(Stored records)
____________
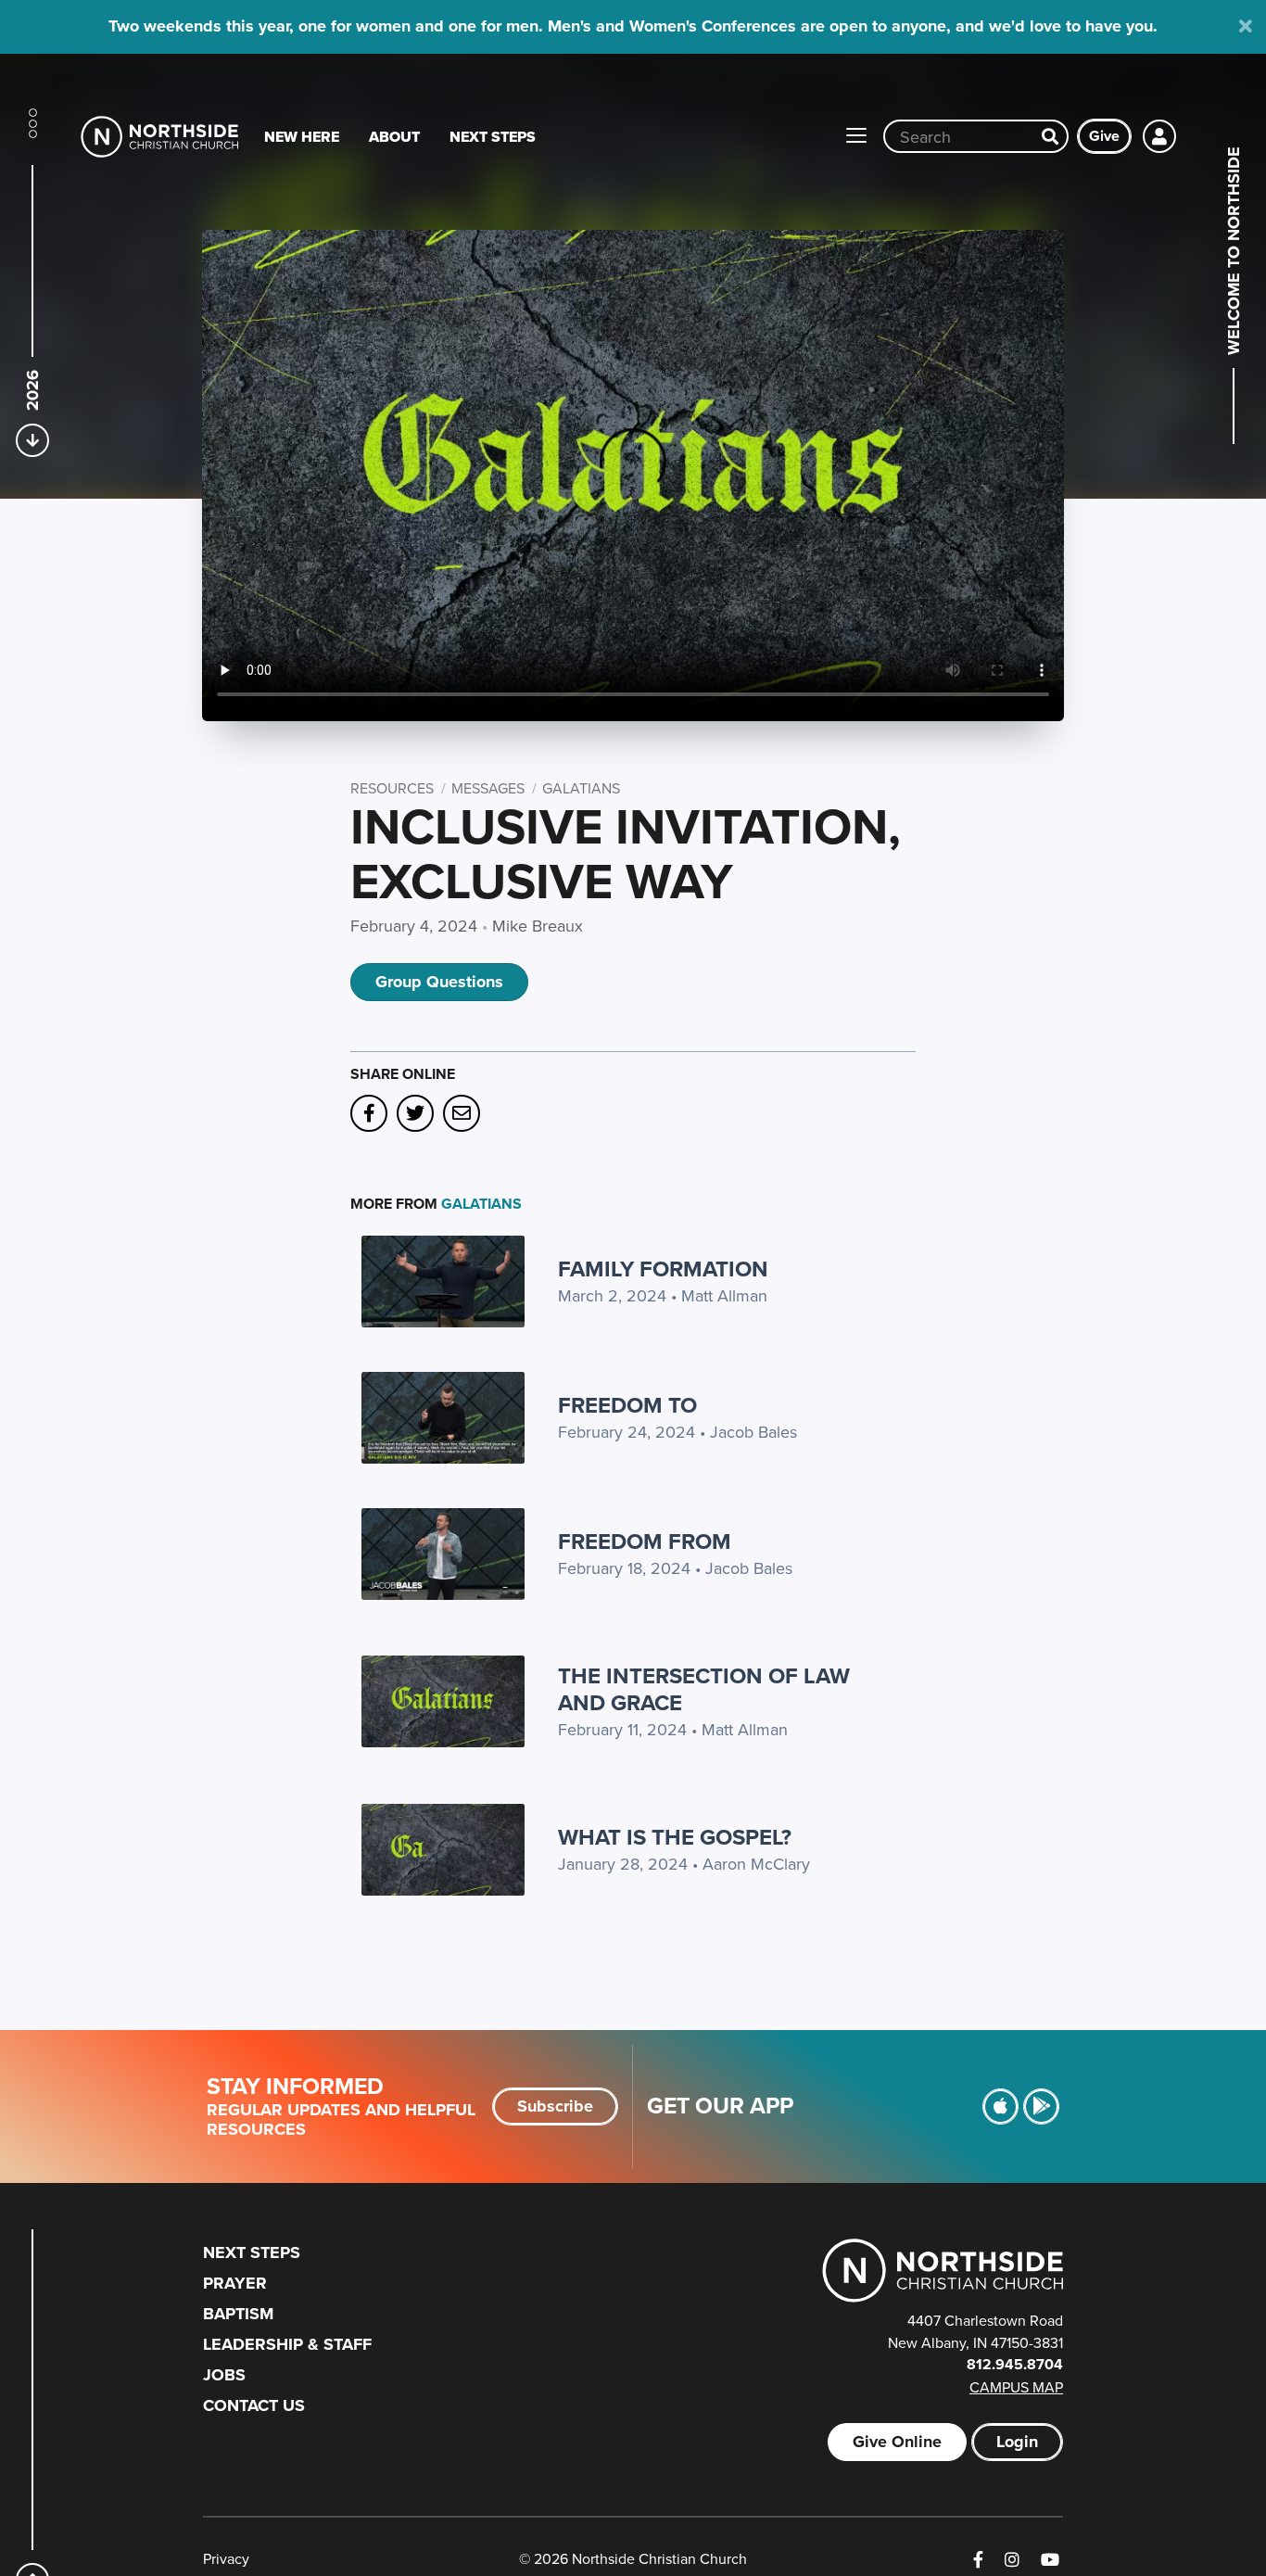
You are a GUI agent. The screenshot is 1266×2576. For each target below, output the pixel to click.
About (394, 136)
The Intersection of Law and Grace (704, 1689)
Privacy (226, 2558)
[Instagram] (1012, 2559)
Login (1017, 2442)
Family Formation (663, 1268)
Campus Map (1016, 2387)
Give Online (897, 2442)
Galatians (581, 788)
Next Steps (492, 136)
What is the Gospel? (674, 1837)
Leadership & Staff (287, 2344)
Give (1104, 135)
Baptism (238, 2314)
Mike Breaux (537, 925)
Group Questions (439, 982)
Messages (488, 788)
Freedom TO (627, 1405)
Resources (392, 788)
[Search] (1050, 136)
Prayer (235, 2283)
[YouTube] (1050, 2559)
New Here (301, 136)
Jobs (224, 2375)
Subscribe (555, 2106)
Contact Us (254, 2405)
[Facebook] (978, 2559)
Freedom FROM (644, 1541)
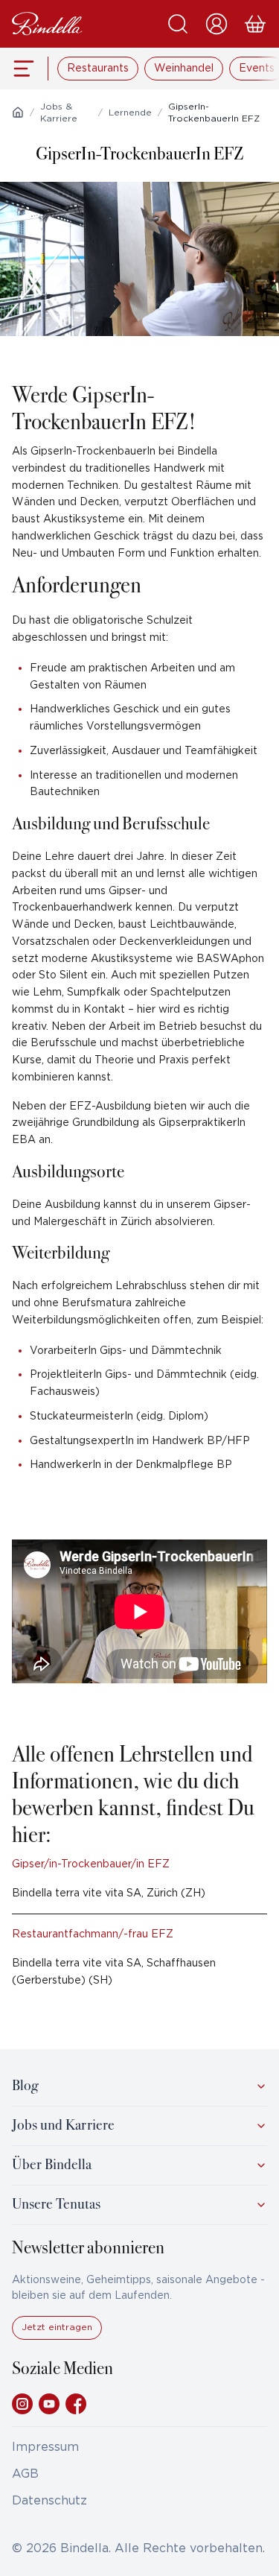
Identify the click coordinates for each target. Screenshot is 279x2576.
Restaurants (98, 68)
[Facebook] (75, 2403)
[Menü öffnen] (24, 68)
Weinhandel (184, 68)
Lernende (130, 113)
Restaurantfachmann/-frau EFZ (92, 1934)
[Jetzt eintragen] (57, 2336)
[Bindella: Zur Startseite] (47, 24)
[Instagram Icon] (22, 2403)
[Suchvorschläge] (178, 24)
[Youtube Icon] (49, 2403)
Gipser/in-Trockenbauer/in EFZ (91, 1864)
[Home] (18, 112)
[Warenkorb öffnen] (255, 24)
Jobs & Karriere (58, 113)
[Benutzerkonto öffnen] (216, 24)
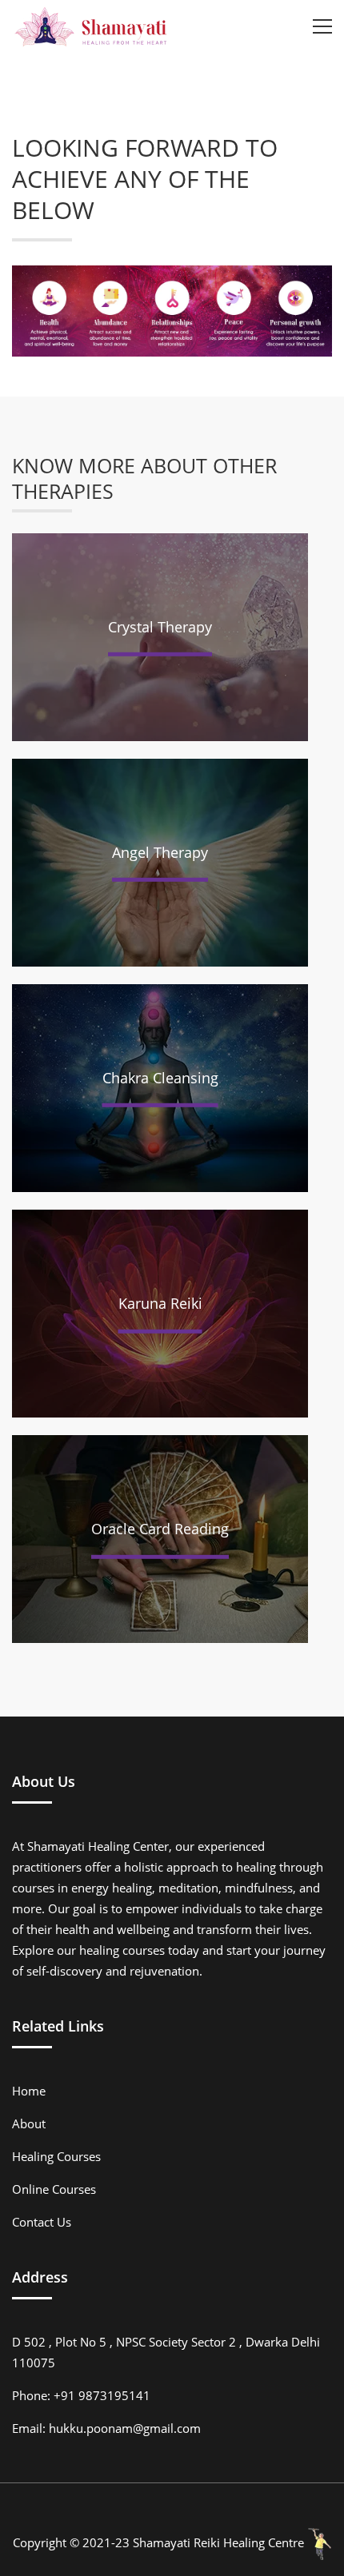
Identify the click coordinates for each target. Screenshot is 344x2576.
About (29, 2123)
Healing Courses (56, 2156)
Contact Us (41, 2222)
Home (29, 2091)
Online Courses (54, 2189)
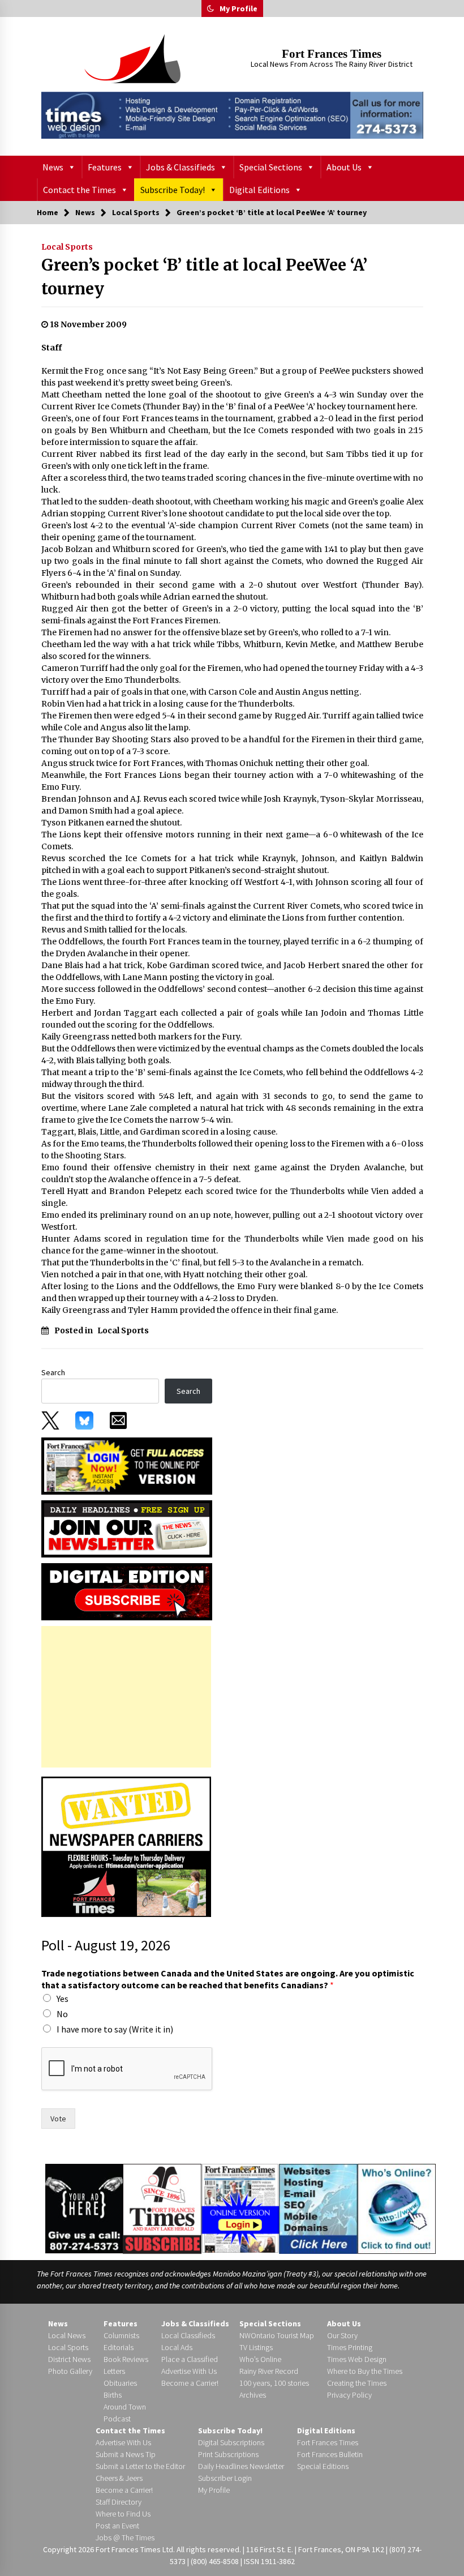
____________
ASSIGNED TASK:
When copying the entries above, keep each word as it is and exclude any image.

EXERCISE OUTPUT:
You are a GUI agent. The screenshot is 1266×2576. For each target below, output the pixel to click.
About (394, 136)
The Intersection of Law and Grace (704, 1689)
Privacy (226, 2558)
[Instagram] (1012, 2559)
Login (1017, 2442)
Family Formation (663, 1268)
Campus Map (1016, 2387)
Give Online (897, 2442)
Galatians (581, 788)
Next Steps (492, 136)
What is the Gospel? (674, 1837)
Leadership & Staff (287, 2344)
Give (1104, 135)
Baptism (238, 2314)
Mike Breaux (537, 925)
Group Questions (439, 982)
Messages (488, 788)
Freedom TO (627, 1405)
Resources (392, 788)
[Search] (1050, 136)
Prayer (235, 2283)
[YouTube] (1050, 2559)
New Here (301, 136)
Jobs (224, 2375)
Subscribe (555, 2106)
Contact Us (254, 2405)
[Facebook] (978, 2559)
Freedom FROM (644, 1541)
Identify the click coordinates for each target. Screenshot is 279x2576.
Restaurants (98, 68)
[Facebook] (75, 2403)
[Menü öffnen] (24, 68)
Weinhandel (184, 68)
Lernende (130, 113)
Restaurantfachmann/-frau EFZ (92, 1934)
[Jetzt eintragen] (57, 2336)
[Bindella: Zur Startseite] (47, 24)
[Instagram Icon] (22, 2403)
[Suchvorschläge] (178, 24)
[Youtube Icon] (49, 2403)
Gipser/in-Trockenbauer/in EFZ (91, 1864)
[Home] (18, 112)
[Warenkorb öffnen] (255, 24)
Jobs & Karriere (58, 113)
[Benutzerkonto öffnen] (216, 24)
Identify the click coordinates for each target. Screenshot is 344x2576.
About (29, 2123)
Healing Courses (56, 2156)
Contact Us (41, 2222)
Home (29, 2091)
Online Courses (54, 2189)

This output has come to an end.